José Guillermo Buenadicha Sánchez

De la rabia y de la idea

José Guillermo Buenadicha Sánchez


Juice

14/04/2023

La noche del 7 de enero del año de nuestro Señor de 1610, Galileo, el hijo mayor de los florentinos Giulia Ammannati y Vincenzo Galilei, apuntó su telescopio al cielo. Era un artefacto construido tras enterarse de cómo el holandés Hans Lippershey había logrado usar lentes para ver objetos lejanos e invisibles al ojo desnudo. Galileo Galilei, científico multidisciplinar renacentista comparable solo quizás al gran Leonardo, se dio cuenta de que ese nuevo invento le ayudaría a entender la dinámica celeste. Era una época en que colisionaban los aristotélicos –defensores a ultranza de un modelo de universo con la Tierra en el centro y los astros girando a su alrededor– y los copernicanos, para los que todos los objetos exceptuando la Luna orbitan al Sol.
La noche de la que les hablo, estimados tres lectores, Galileo dirigió su mirada a Júpiter, el padre de los dioses. Y se dio cuenta de que veía tres estrellas –noches más tarde la cuarta– a su alrededor. Pronto se percató de que no eran estrellas, sino satélites que, cual la Luna, orbitaban a su vez a otro cuerpo celeste. Ese hallazgo decantaba el modelo hacia el heliocéntrico que conocemos hoy, contribuyendo a una revolución no solo astronómica sino social, que le granjearía años después el famoso juicio ante la Inquisición. Galilei nombró a estos cuerpos «astros mediceos», en honor de Cosme de Médicis, gran duque de la Toscana y antiguo alumno.
Pero otro astrónomo alemán, Simon Marius, coetáneo de Galileo, reclamó haber visto antes que él los satélites del mayor planeta de nuestro sistema solar. Se inició entonces una de las disputas más enconadas que se recuerdan para reclamar la paternidad del descubrimiento. Parece que el italiano fue el primero, y así se lo reconoce la historia, pero al final fue el alemán el que, aconsejado por su paisano Kepler, bautizó con el nombre que hoy conocemos a las lunas de Júpiter: Ío, Calixto, Ganímedes y Europa, cuatro de las conquistas amorosas –a veces forzosas– de Zeus/Júpiter. Por supuesto hay más lunas, hoy se conocen hasta 92, pero las galileanas, las mayores, tienen un especial interés al ser candidatas a la existencia de condiciones favorables para la vida.
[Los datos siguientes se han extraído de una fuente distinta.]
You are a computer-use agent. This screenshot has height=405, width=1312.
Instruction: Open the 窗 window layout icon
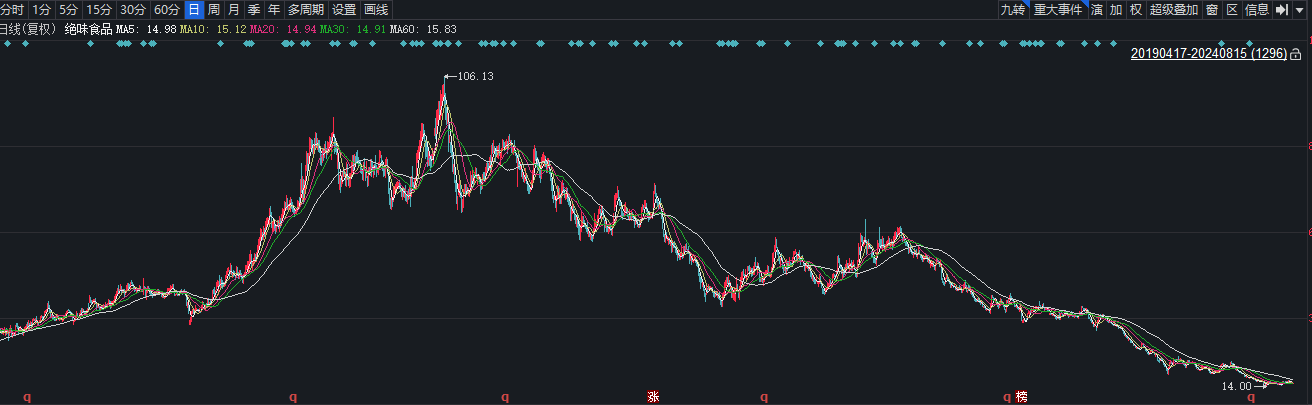point(1211,10)
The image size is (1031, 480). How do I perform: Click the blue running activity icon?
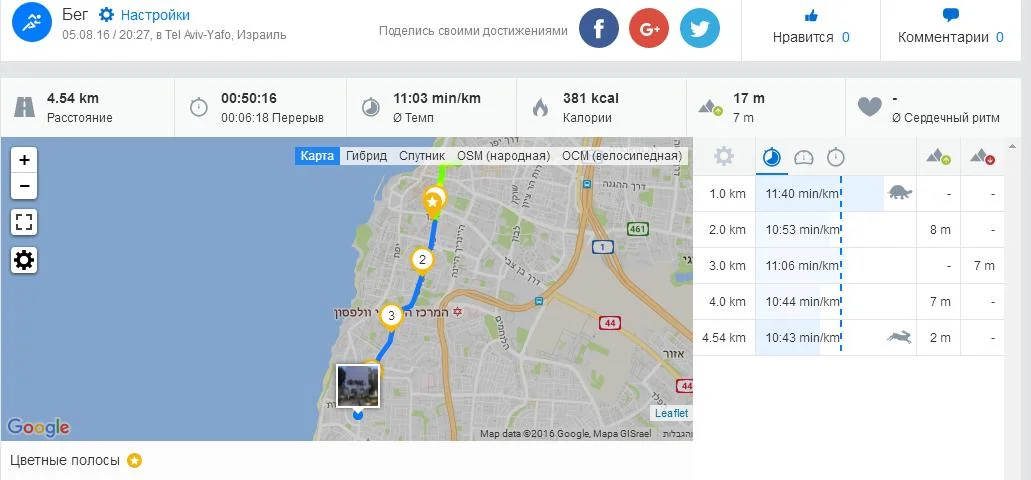click(32, 22)
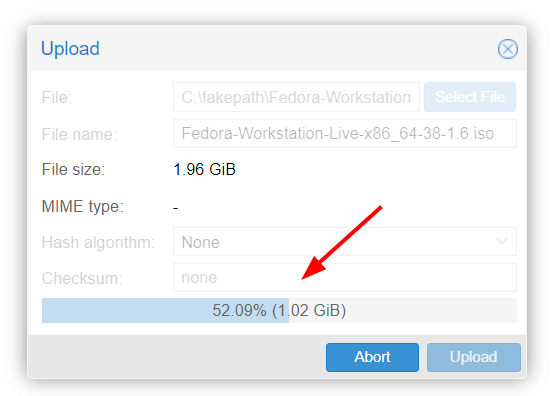The height and width of the screenshot is (396, 554).
Task: Open the Hash algorithm combo box showing None
Action: pos(345,242)
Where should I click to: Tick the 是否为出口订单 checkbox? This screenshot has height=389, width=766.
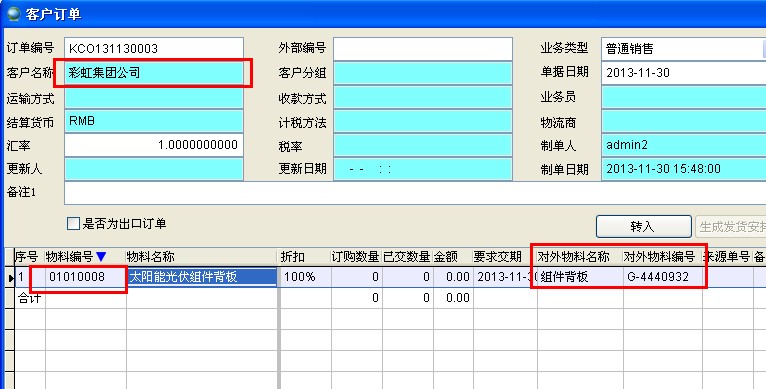click(73, 224)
Al menos en tres de ellas se cree que existen océanos de agua en estado líquido bajo costras y mantos helados.
Los humanos somos curiosos, y eso nos mueve a construir aparatos de aumento y dirigirlos a las profundidades oscuras de los cielos para descifrar qué somos, dónde estamos, a dónde nos encaminamos, si esta aventura la corremos solos o acompañados, cómo empezamos a existir. Pero para averiguar todo eso no basta con un telescopio, hay que explorar, llevar nuestros mejores instrumentos lo más cerca posible del objetivo. Si hay buen tiempo, hoy despega desde la Guayana Francesa un cohete Ariane 5 portando la sonda JUICE, de la Agencia Espacial Europea, ESA. Diez avanzados experimentos inician un viaje de más de ocho años hasta al gigante gaseoso donde empezará un exótico baile visitando varias veces esos puntitos que vislumbró Galileo y acabando como luna de una de sus lunas, Ganímedes. Seguro que, de estar vivo hoy, el florentino sonreiría alegre y susurraría otra vez su apócrifo: «Eppur si muove».